Kedua, investor yang ingin melakukan renewable power plant, apakah cukup harganya secara ekonomi? Hal-hal ini butuh regulasi pengembangannya, karena ini suatu inisiatif yang mentransisikan satu titik ke titik lain. Untuk mempercepat itu, bisa saja terjadi secara natural tanpa regulasi, tapi saya rasa kita membutuhkan regulasi untuk mendorong percepatan ini.

Jadi salah satunya perlu regulasi yang mendorong pendanaan?

Betul. Harus ada cukup insentif bahwa itu bisa dikembangkan. Karena pendanaan bisa saja dari pemerintah atau swasta. Pemerintah pun harus punya justifikasi kenapa mereka mengalokasikan dana tertentu di bidang tertentu. Ini kan semua dari sisi ekonomi, harus justified juga.

Bentuk insentif yang tepat seperti apa? Apakah dalam bentuk tax holiday atau yang lain?
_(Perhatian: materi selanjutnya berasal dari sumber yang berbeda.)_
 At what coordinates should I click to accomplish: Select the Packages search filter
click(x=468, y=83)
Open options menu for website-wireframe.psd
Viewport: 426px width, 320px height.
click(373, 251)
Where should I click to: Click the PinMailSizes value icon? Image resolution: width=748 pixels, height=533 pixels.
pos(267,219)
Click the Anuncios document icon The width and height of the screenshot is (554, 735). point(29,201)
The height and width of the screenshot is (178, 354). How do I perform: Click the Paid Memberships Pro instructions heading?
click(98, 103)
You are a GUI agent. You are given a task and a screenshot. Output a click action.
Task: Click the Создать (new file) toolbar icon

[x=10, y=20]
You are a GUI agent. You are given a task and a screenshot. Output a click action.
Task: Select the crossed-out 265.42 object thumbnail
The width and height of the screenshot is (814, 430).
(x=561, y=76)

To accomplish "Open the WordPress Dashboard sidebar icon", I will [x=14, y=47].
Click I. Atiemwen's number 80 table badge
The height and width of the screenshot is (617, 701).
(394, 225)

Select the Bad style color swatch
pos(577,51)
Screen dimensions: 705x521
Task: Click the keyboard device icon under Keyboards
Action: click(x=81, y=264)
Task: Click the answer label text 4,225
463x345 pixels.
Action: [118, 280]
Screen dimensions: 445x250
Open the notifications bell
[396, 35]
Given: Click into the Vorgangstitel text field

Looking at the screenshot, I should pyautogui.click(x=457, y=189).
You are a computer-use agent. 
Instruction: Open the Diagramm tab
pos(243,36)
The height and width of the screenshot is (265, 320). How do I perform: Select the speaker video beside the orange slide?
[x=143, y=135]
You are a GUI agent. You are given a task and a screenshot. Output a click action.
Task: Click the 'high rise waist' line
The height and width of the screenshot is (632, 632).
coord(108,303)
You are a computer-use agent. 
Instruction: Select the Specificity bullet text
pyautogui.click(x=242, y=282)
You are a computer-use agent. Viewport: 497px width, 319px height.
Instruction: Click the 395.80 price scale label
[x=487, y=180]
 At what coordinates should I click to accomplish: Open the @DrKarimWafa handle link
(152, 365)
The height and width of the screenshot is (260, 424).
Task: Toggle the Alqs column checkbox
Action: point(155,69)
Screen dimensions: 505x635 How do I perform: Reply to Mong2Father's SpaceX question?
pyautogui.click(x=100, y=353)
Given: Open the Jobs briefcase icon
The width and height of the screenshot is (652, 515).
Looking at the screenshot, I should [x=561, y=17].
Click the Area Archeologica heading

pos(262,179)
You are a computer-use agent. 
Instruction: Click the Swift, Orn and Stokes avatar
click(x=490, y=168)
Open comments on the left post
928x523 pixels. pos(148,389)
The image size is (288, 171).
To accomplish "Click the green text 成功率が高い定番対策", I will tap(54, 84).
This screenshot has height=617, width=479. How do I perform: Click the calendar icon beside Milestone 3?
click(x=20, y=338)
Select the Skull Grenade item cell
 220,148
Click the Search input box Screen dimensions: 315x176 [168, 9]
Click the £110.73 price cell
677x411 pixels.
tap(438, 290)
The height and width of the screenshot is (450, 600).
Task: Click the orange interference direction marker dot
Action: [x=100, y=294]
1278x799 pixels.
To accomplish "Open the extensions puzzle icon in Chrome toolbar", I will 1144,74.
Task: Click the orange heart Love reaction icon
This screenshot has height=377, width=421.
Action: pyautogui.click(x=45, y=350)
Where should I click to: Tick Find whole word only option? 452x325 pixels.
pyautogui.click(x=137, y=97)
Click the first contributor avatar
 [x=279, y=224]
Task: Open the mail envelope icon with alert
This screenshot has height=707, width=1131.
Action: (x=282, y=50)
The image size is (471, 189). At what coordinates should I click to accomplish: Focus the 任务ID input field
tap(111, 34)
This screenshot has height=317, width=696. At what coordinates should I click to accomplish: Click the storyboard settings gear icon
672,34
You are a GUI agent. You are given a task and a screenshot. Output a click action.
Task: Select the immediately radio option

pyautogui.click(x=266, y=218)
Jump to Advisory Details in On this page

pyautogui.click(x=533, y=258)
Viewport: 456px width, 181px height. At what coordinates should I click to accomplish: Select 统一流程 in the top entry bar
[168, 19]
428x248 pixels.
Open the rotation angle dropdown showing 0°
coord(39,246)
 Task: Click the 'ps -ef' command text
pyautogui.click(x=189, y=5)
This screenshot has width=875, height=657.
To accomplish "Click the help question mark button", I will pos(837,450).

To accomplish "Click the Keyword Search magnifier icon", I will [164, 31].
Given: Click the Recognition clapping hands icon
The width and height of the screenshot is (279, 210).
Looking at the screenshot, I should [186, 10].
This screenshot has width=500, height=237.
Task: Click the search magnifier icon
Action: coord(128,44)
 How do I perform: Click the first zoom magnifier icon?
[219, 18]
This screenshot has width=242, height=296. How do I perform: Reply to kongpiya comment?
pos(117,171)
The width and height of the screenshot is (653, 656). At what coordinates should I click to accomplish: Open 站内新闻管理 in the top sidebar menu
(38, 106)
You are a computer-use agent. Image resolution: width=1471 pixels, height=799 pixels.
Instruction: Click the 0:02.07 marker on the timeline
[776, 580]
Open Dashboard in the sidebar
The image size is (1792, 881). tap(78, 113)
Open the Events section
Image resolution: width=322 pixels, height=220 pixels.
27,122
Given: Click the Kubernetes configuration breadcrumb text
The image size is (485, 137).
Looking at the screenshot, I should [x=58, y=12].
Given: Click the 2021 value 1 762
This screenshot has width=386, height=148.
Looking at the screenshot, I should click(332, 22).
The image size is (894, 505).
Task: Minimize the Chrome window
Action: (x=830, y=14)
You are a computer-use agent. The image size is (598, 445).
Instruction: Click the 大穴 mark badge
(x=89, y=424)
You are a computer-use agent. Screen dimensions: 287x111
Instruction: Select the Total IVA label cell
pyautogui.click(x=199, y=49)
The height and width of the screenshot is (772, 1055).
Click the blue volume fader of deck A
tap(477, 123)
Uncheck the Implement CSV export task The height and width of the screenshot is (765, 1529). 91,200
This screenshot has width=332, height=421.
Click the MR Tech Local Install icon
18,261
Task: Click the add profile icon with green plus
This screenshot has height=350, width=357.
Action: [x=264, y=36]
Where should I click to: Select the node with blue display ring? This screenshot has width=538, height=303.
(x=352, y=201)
Saya rasa yang paling penting yakni emisi. Kenapa ada carbon price dan carbon credit, itu intinya meng-internalized harga karbon. Dalam teori ekonomi ada faktor eksternal yang di-internalized, jadi ada biaya yang harus dimasukkan dalam kegiatan ekonomi tertentu. Orang harus punya pilihan, apakah mereka membayar saja atau memilih insentif yang cukup buat dia mengalihkan alokasi dan ataupun capital resource-nya kepada yang tidak ada emisinya.

Aturan-aturan ini bisa diregulasi, karena pada akhirnya itu insentif. Apakah harga yang ditetapkan pemerintah adalah benar, apakah insentifnya cukup? Menurut saya, pasar yang akan menentukan. Misalnya, untuk menurunkan emisi, saya harus mengeluarkan biaya US$ 3 tapi kalau pajak US$ 2, ya sudah saya bayar pajak saja tidak usah kurangi emisi.

Salah satu yang penting dan belum diregulasikan terkait carbon capture tiap industri. Apa Indika Energy sudah ada diskusi dengan pemerintah atau asosiasi pertambangan soal ini?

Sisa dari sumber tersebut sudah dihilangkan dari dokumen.